**Data records**
══════════
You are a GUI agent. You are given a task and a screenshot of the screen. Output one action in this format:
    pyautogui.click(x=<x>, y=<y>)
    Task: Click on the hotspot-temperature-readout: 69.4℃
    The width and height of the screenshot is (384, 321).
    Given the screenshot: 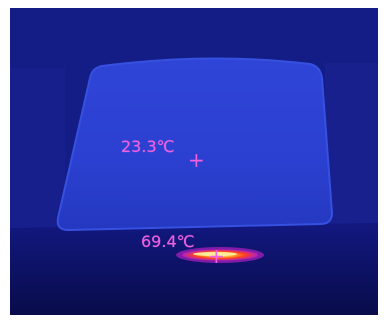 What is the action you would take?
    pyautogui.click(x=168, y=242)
══════════
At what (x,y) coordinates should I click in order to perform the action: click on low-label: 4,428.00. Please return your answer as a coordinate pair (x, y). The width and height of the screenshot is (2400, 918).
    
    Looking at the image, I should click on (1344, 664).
══════════
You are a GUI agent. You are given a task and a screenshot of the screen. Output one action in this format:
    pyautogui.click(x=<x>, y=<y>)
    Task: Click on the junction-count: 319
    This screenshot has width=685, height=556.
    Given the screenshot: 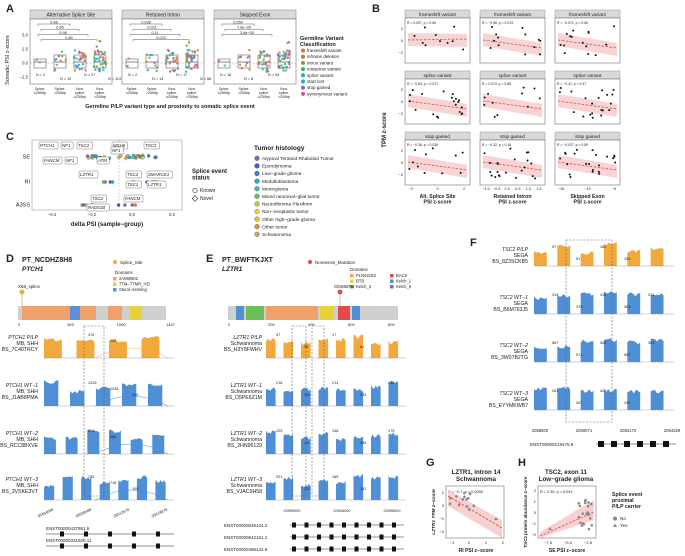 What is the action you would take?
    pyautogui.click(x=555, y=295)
══════════
Please rewrite the stretch of the listing from the line containing "At what (x,y)" through the line containing "Looking at the", replacing "low-label" with "high-label" and leaving everything else unchanged. Return only those lines.

**Solution to this exercise**
At what (x,y) coordinates should I click in order to perform the action: click on high-label: 4,428.00. Please return your answer as a coordinate pair (x, y). The width and height of the screenshot is (2400, 918).
    
    Looking at the image, I should click on (1344, 664).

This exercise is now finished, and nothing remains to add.